*作業内容*
本文の「安全確保支援士試験の合格率は」から始まり「る単語も勉強する前提ですが。」で終わる部分を、「参考書」を「教本」に入れ替えて書き出してもらえますか。

*掲載本文*
****************************************
安全確保支援士試験の合格率は15%から20%とされ、相対的に難易度は高めです。特に午後試験では、実務的な対応能力が問われるため、深い知識と理解が必要です。

勉強法の提案

  • 基本書の活用: 情報処理技術者試験向けの参考書を利用します。
  • 過去問演習: 試験形式に慣れるために過去問を徹底的に解きます。
  • セキュリティニュースの確認: 最新の脅威や対策について情報をアップデートします。

筆者の経験としては、参考書は過去問題の勉強時の参考にする使い方で、過去問題をちゃんと5回分程度勉強すれば十分合格できます。過去問題の正解回答を覚えるだけではなく、不正解の選択肢の回答に出てくる単語も勉強する前提ですが。


情報処理安全確保支援士の年収と活躍分野とキャリアパス

情報処理安全確保支援士の働ける分野

安全確保支援士が活躍できる分野は多岐にわたります。

  • IT企業: クラウドサービスやネットワークのセキュリティ強化。
  • 官公庁: 国の重要インフラを守るためのセキュリティ政策。
  • 金融業界: 顧客情報や取引データを保護するための体制構築。
  • 製造業: IoTデバイスや工場システムのセキュリティ。
****************************************
*項目一覧*
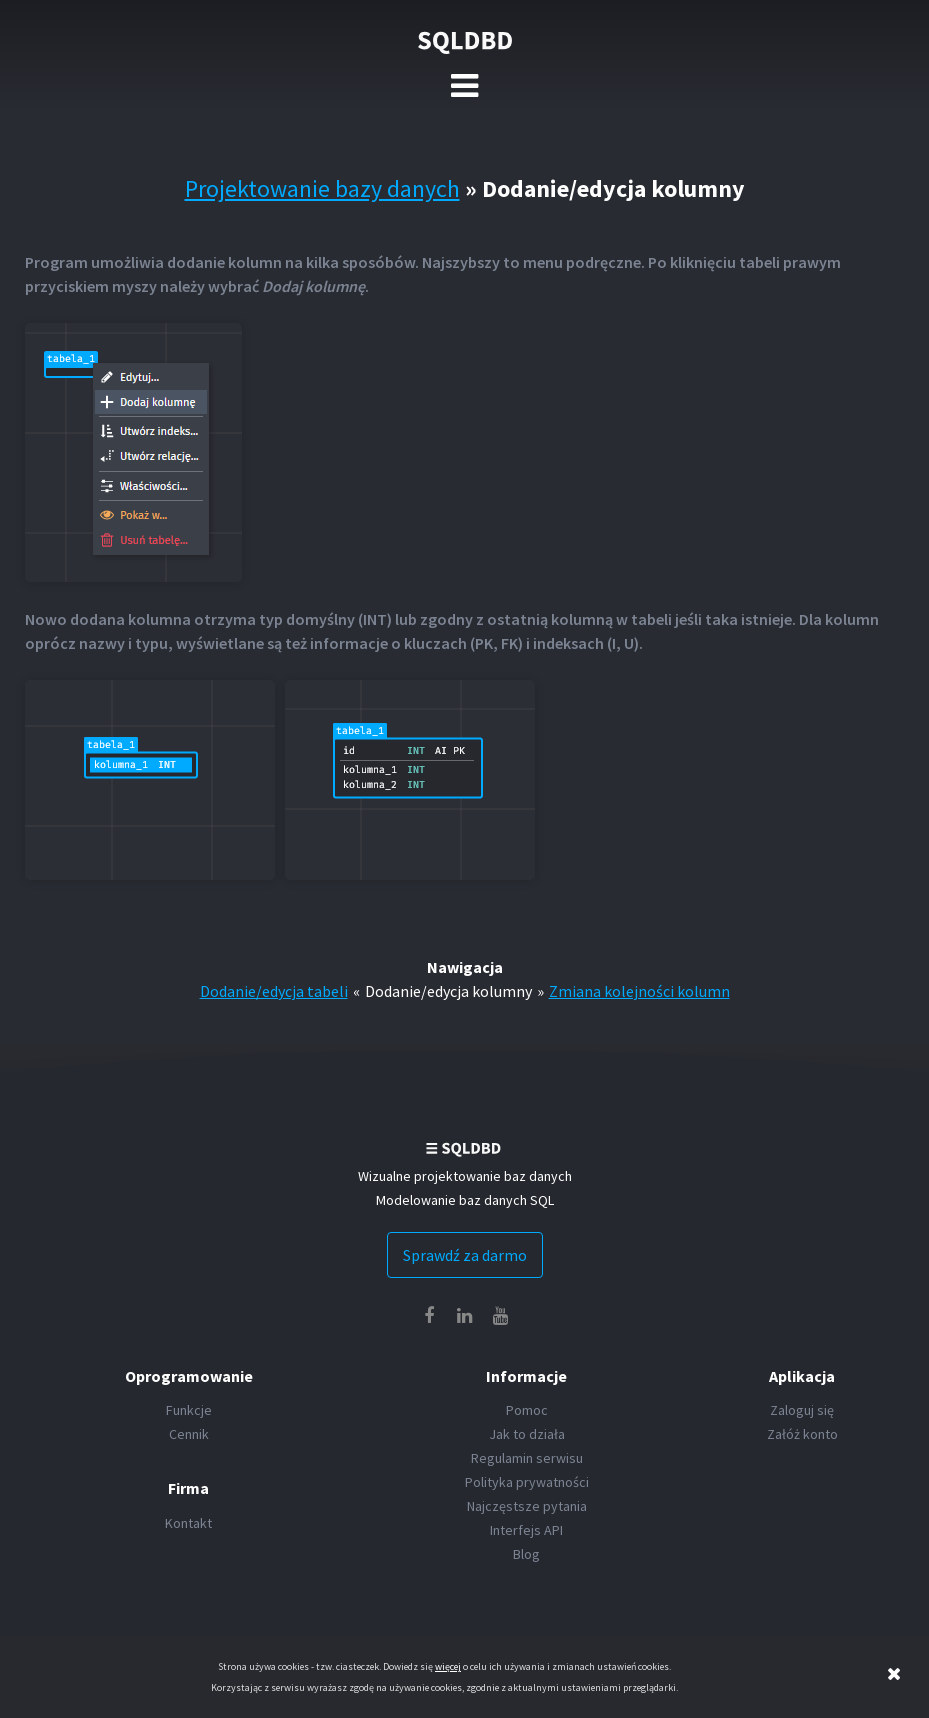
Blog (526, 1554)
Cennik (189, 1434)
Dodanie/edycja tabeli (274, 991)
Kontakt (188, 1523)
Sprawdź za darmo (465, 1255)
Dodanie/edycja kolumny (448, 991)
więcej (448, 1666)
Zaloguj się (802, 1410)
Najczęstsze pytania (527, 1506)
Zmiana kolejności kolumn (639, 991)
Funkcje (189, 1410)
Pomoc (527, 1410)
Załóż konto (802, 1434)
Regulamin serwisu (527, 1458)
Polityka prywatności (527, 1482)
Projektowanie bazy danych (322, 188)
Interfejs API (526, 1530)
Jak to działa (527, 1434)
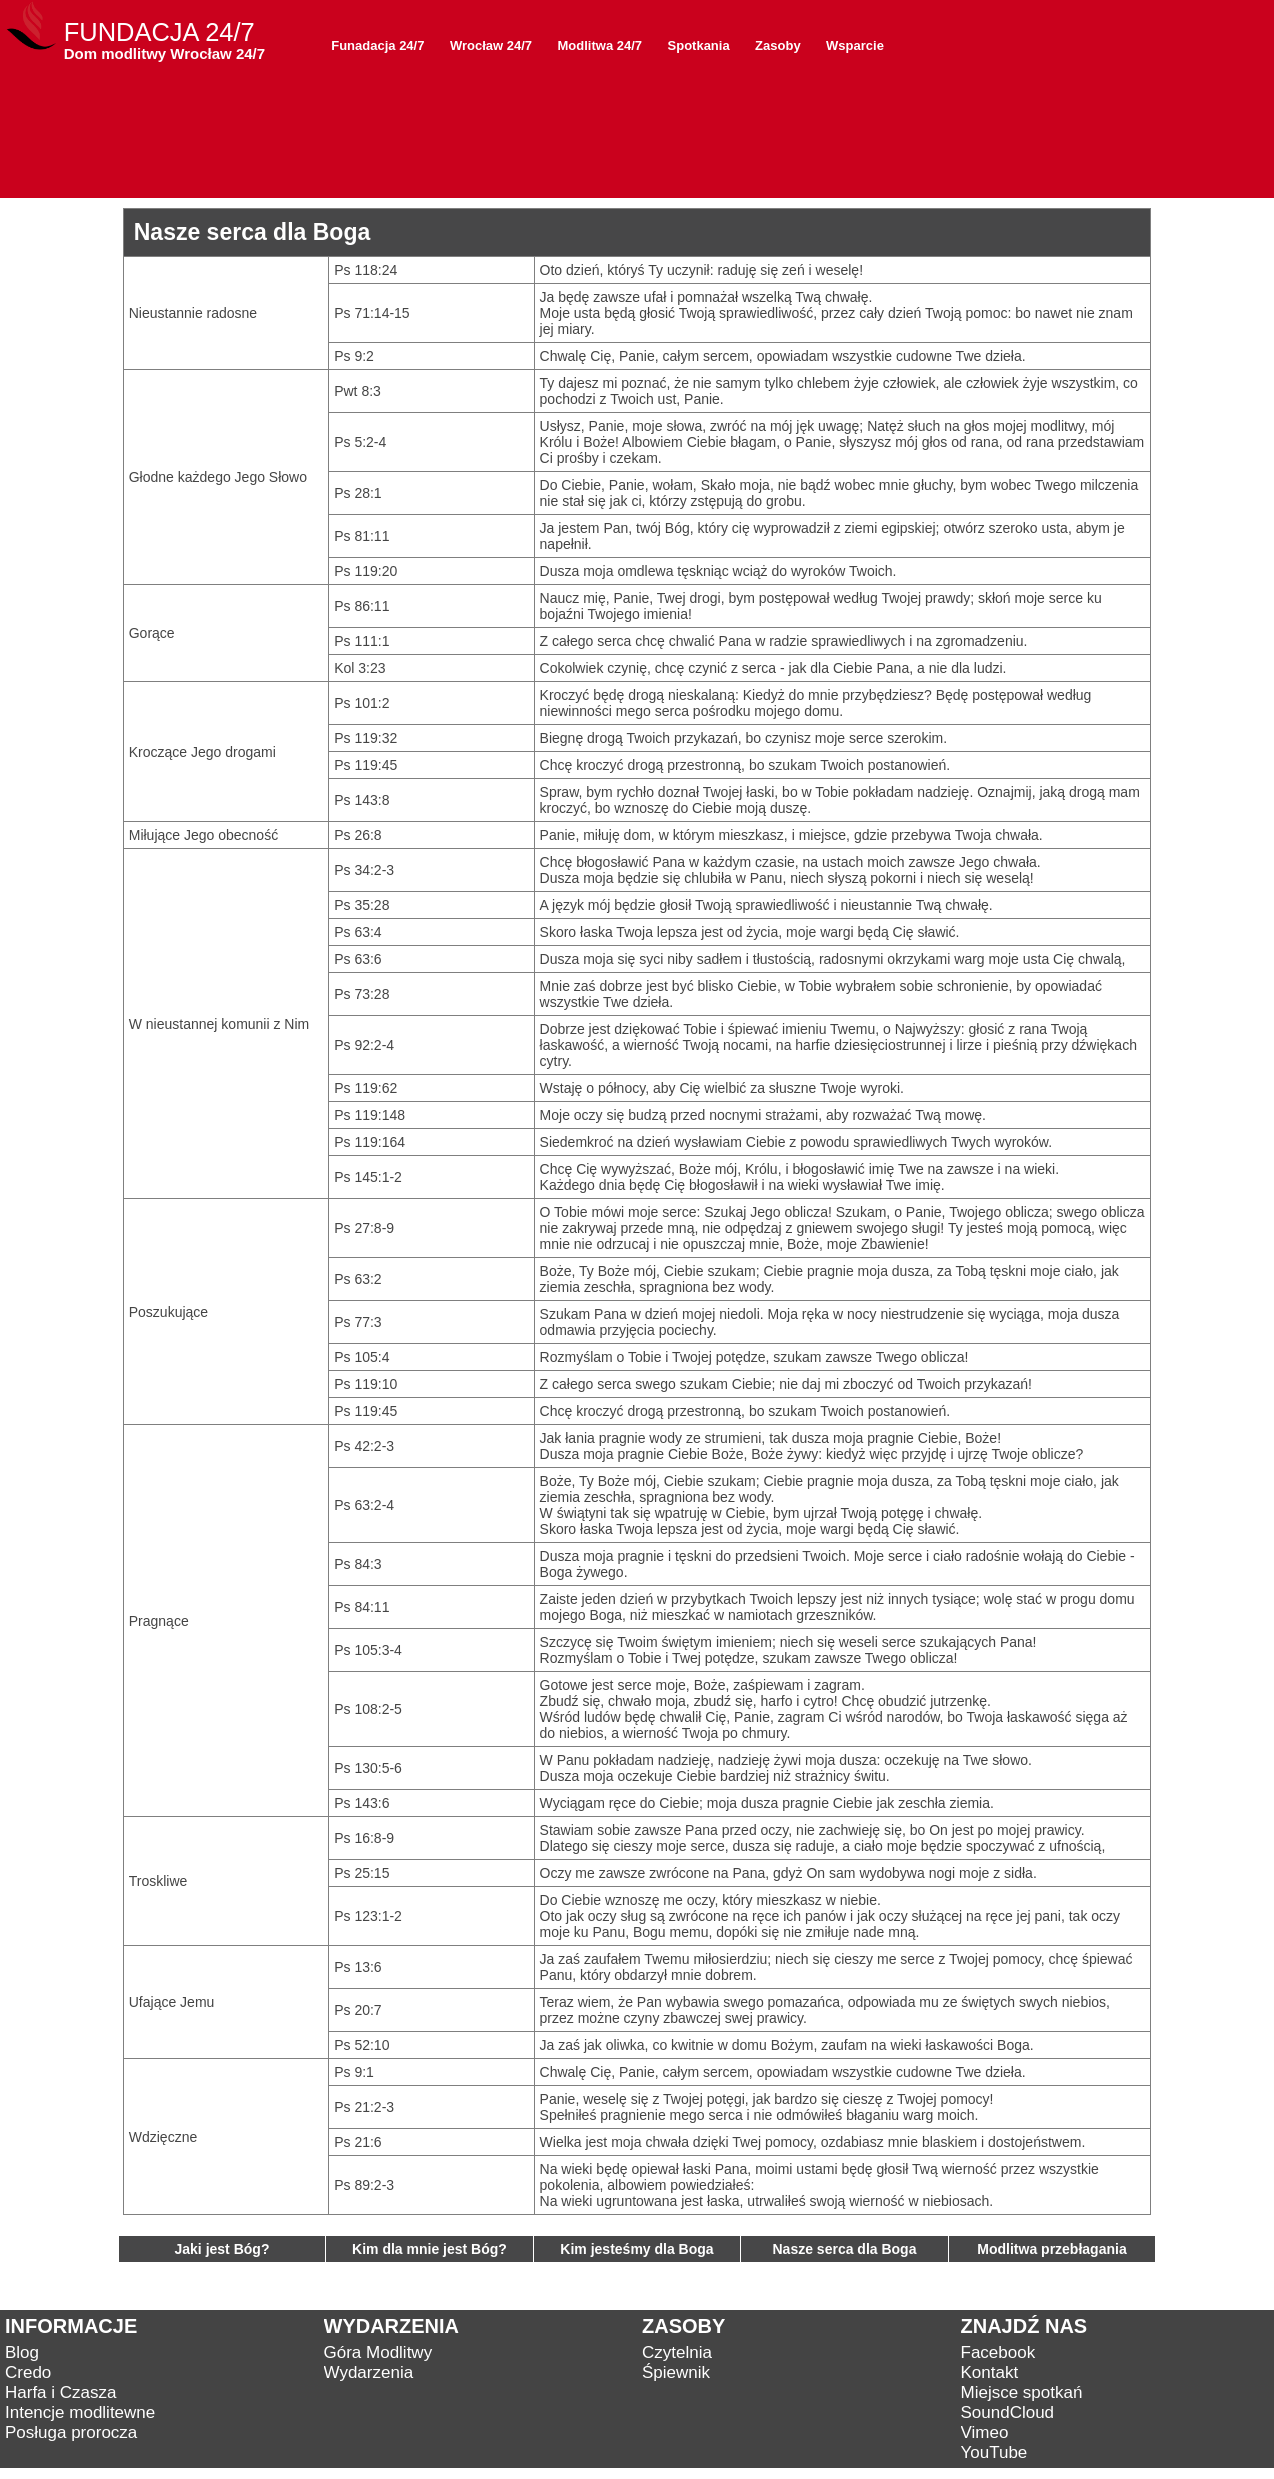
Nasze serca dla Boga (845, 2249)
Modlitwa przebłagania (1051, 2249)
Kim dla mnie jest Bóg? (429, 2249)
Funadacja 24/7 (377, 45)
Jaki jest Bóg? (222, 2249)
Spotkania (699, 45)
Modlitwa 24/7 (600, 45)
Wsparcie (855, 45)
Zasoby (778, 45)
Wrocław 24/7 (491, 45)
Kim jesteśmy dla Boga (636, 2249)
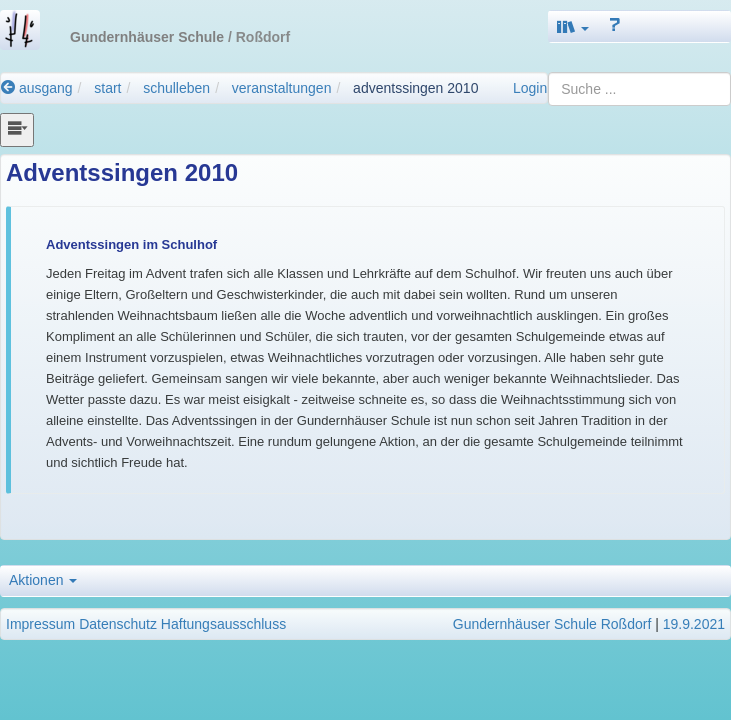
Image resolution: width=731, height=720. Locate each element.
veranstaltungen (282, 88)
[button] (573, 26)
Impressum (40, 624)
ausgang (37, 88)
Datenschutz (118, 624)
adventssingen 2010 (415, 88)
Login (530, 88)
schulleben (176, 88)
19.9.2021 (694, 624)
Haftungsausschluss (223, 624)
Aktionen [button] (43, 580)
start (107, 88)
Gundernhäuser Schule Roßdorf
****************************************
*解答*
安全確保支援士試験の合格率は15%から20%とされ、相対的に難易度は高めです。特に午後試験では、実務的な対応能力が問われるため、深い知識と理解が必要です。

勉強法の提案

  • 基本書の活用: 情報処理技術者試験向けの教本を利用します。
  • 過去問演習: 試験形式に慣れるために過去問を徹底的に解きます。
  • セキュリティニュースの確認: 最新の脅威や対策について情報をアップデートします。

筆者の経験としては、教本は過去問題の勉強時の参考にする使い方で、過去問題をちゃんと5回分程度勉強すれば十分合格できます。過去問題の正解回答を覚えるだけではなく、不正解の選択肢の回答に出てくる単語も勉強する前提ですが。